Douglas gave Charley a dour giance and went on reading: “Their combined force is said to amount to fifteen hundred men on this coast, with large additions to arrive from Texas, under command of officers regularly appointed.” Douglas shook his head wryly. “There are ninety of us on this boat. Not fifteen hundred.”

“The rest will follow. I have it on the captain's assurance.”

“Good for him,” Douglas murmured. He skipped over the officer list and read another page from the notebook: “At present the organization appears only as a party of peaceful emigrants combining to resist Indian attack. I understand that its leaders intend to preserve this character and not to violate any United States statute until every arrangement is complete, when they will cross the line and with their allies in Sonora make their issue open and in strong force. Signed, ‘Z'.” Douglas handed the notebook back. “Good enough, I suppose. Why ask me? I'm not an officer.”

“That's exactly why I did ask you. Tell me, what precisely is your position?”

“Scout and guide,” Douglas said. “I've been over the ground before.”

“Yes. With William Walker.” Smiling his round-cheeked smile, Zimmerman pocketed the notebook and pushed away. “I'll see you gentlemen later.”

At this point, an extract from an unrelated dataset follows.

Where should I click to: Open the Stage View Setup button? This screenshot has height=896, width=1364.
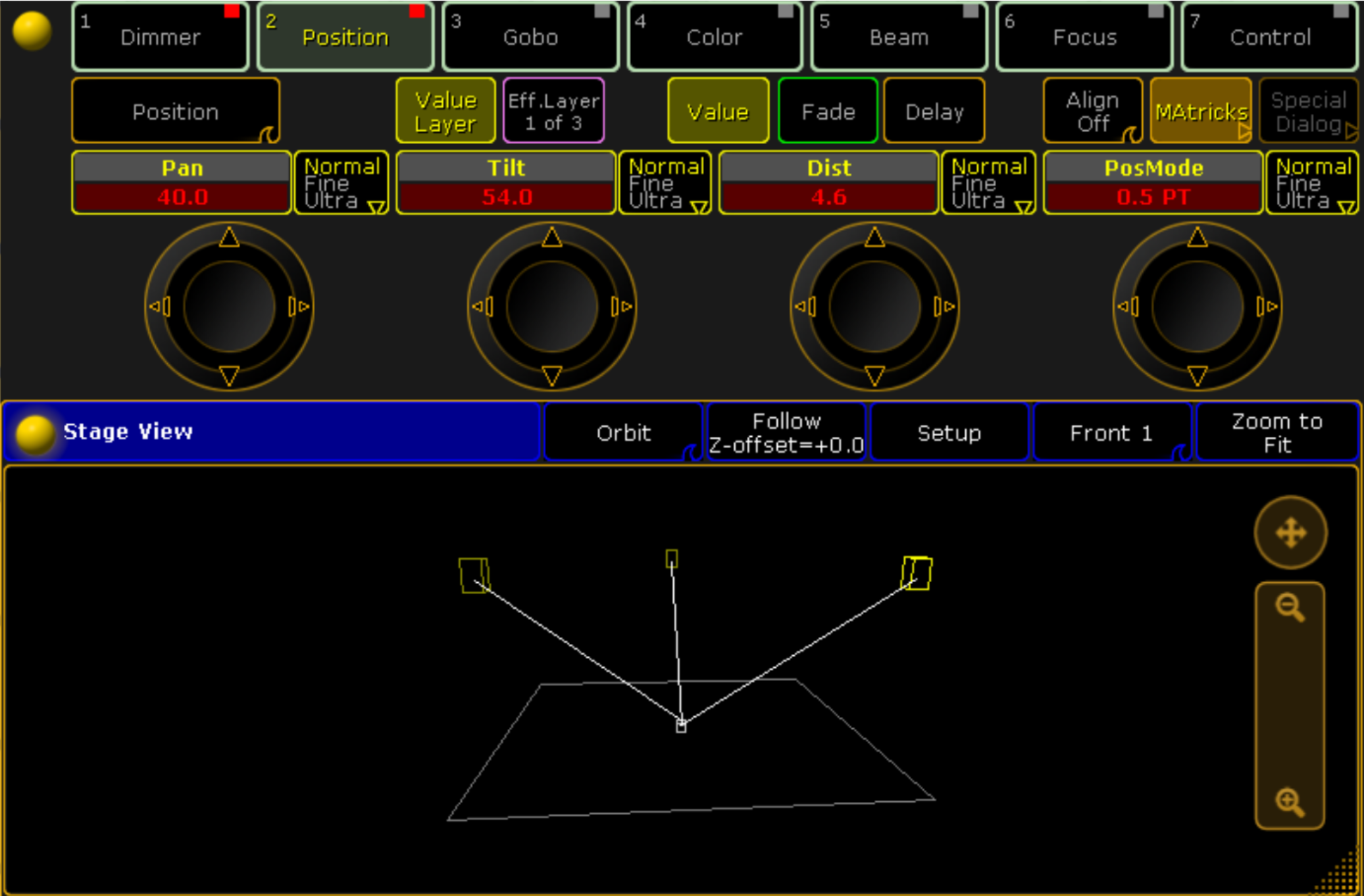pos(949,433)
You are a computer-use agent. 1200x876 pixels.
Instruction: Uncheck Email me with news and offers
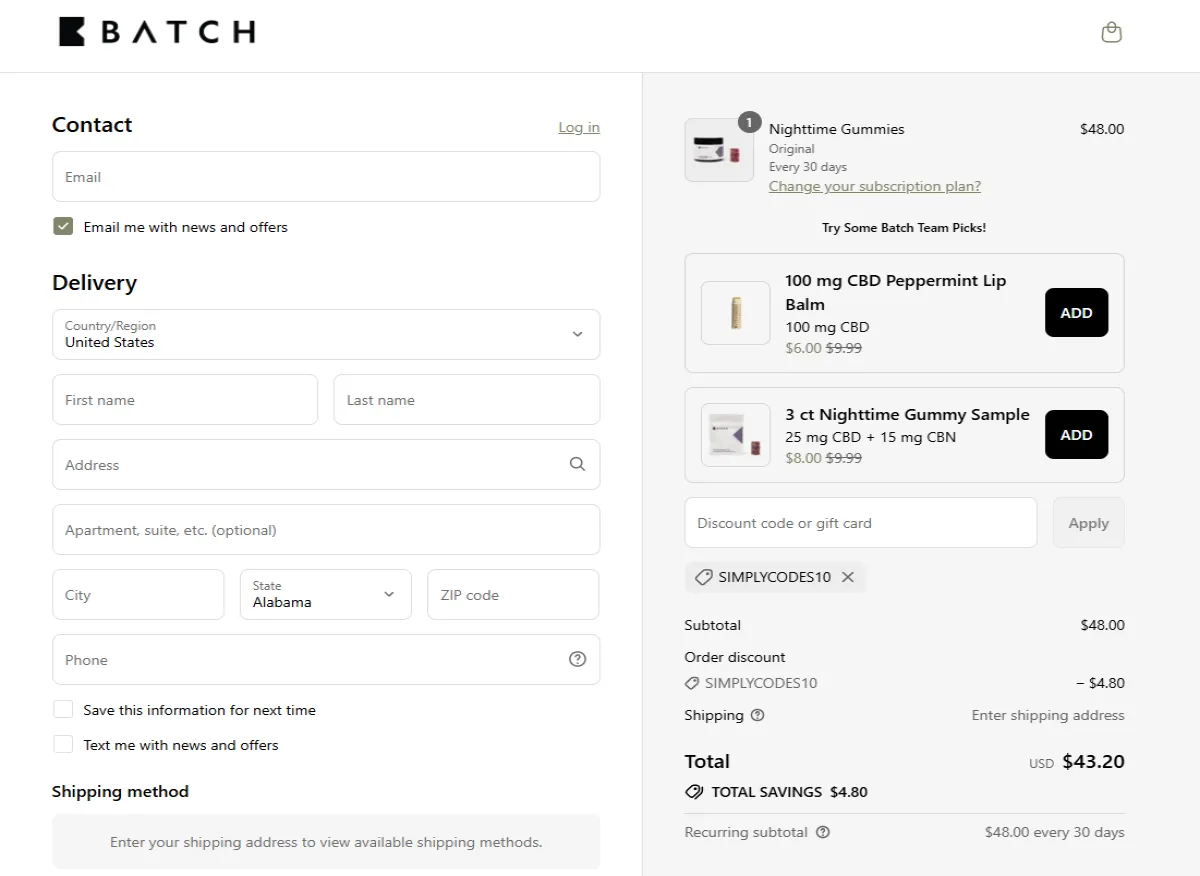pyautogui.click(x=63, y=227)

“Obliged for the coffee,” Charley said. He caught the correspondent's nod and watched him leave. Norval Douglas said, “I wonder what he gets out of this kind of thing?” and left the bar too, leaving Charley alone with his coffee. It was amazing, he observed, how little anyone could know about anyone else. The coffee had cooled down and he sipped at its tepid strength. In a far part of the saloon he saw two large figures—Bill Randolph and Chuck Parker. A crowd of recent memories washed through him and in a moment he found himself thinking of Gail with a strange mixture of compassion and anger. The pale light from windows and chandeliers made a flat, almost vapid choleric un-healthiness of everyone's flesh. Charley retreated in stiff silence from the room.

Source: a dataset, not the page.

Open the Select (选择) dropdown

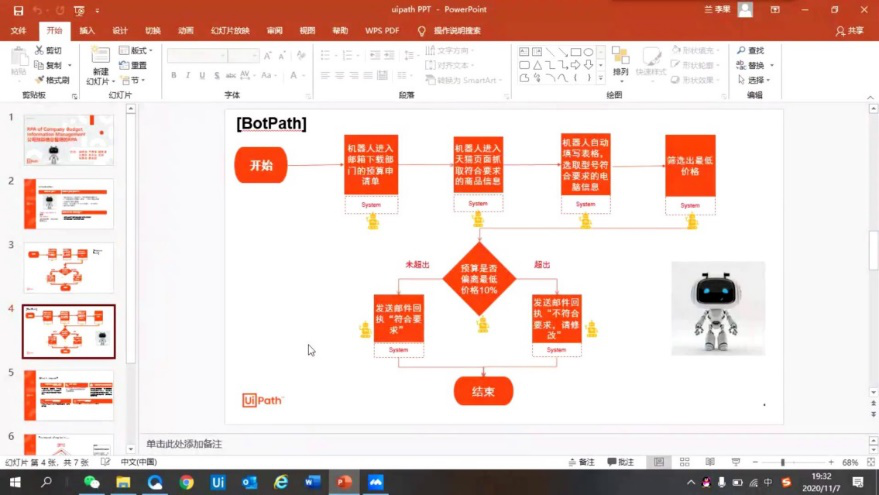pyautogui.click(x=755, y=80)
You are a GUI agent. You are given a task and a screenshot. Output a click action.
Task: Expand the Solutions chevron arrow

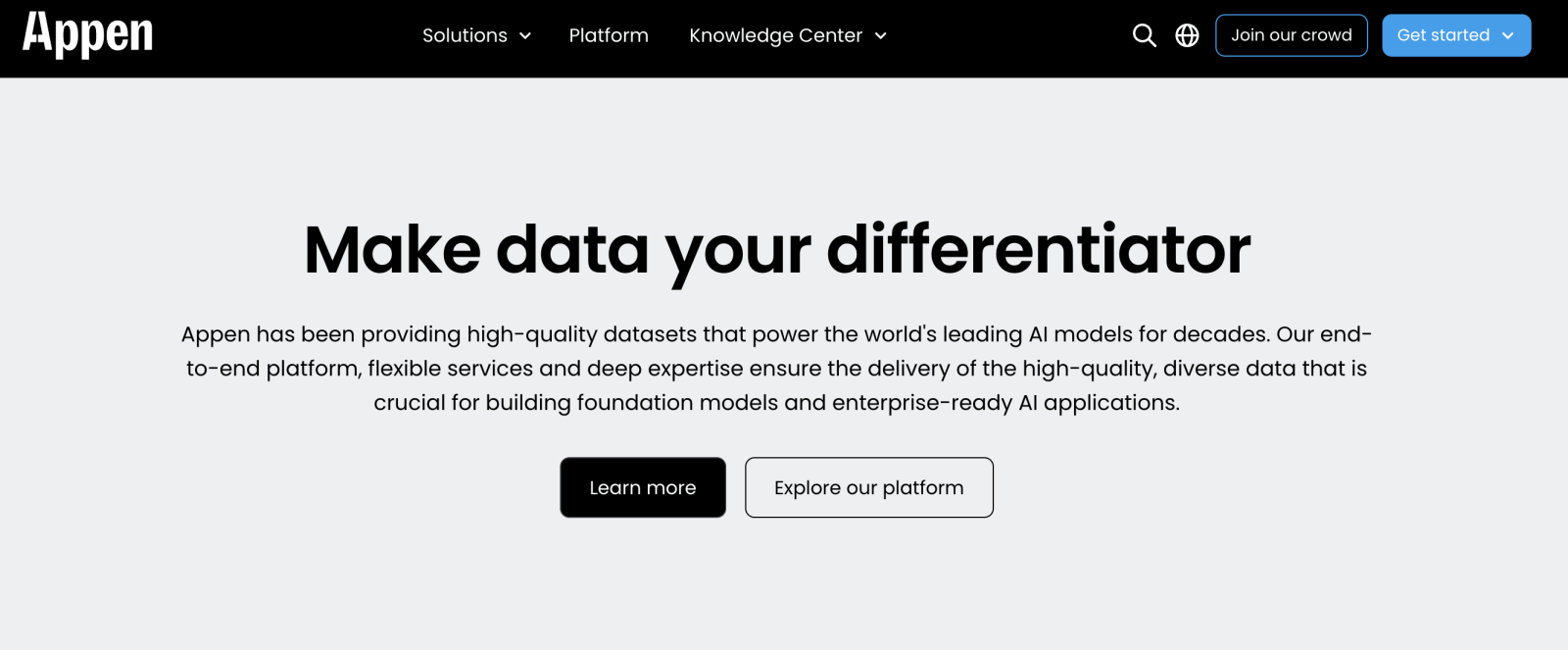tap(525, 36)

There was no one below decks. He stood by his hammock and after a moment dragged out his carpetbag. The men in the saloon, he had noticed, were most of them armed. He tugged the belted revolver out of the bag, strapped the holster on, and held the gun in his hand, balancing its unfamiliar weight. The long octagonal barrel was crisp and smooth and straight; there was something clean and positive about it. He loaded it methodically. Dropping the hammer between two chambers, he hefted the gun and found it heavier than it had been. The weight of armed power amplified the two-and-a-half pounds of the gun. He slid his palm over the smooth hardwood grip and balanced the barrel over his crooked elbow, taking aim at a porthole, squinting with one eye over the tiny brass bead of the front sight. He imagined enemies balanced over that sight—Indians, breech-clouted, leaping; Mexicans in battle dress; Bill Randolph in a soiled white apron. He pulled the trigger. The hammer was down; nothing happened; but in his imagination he felt the hard kick against his palm and saw the drift of clouded powder-smoke and the pitching of his stricken enemy. His eyes grew wide in the musty dimness of the hold. He holstered the gun and buttoned the flap over it, and went up the ladder with his shoulders straight and his eyes level and half-shuttered, in imitation of Norval Douglas.

The
Sea Bird
swayed gently, paddlewheels thrumming the water. Smoke columned behind them like a trailing flag. The colors of the ocean were gray and green and brown-blue, with now and then a fleck of white toward the distant coastline. That shore was a ragged uplift of rocks and sharp-sloping timber, gnarled flatheaded cypresses and oak.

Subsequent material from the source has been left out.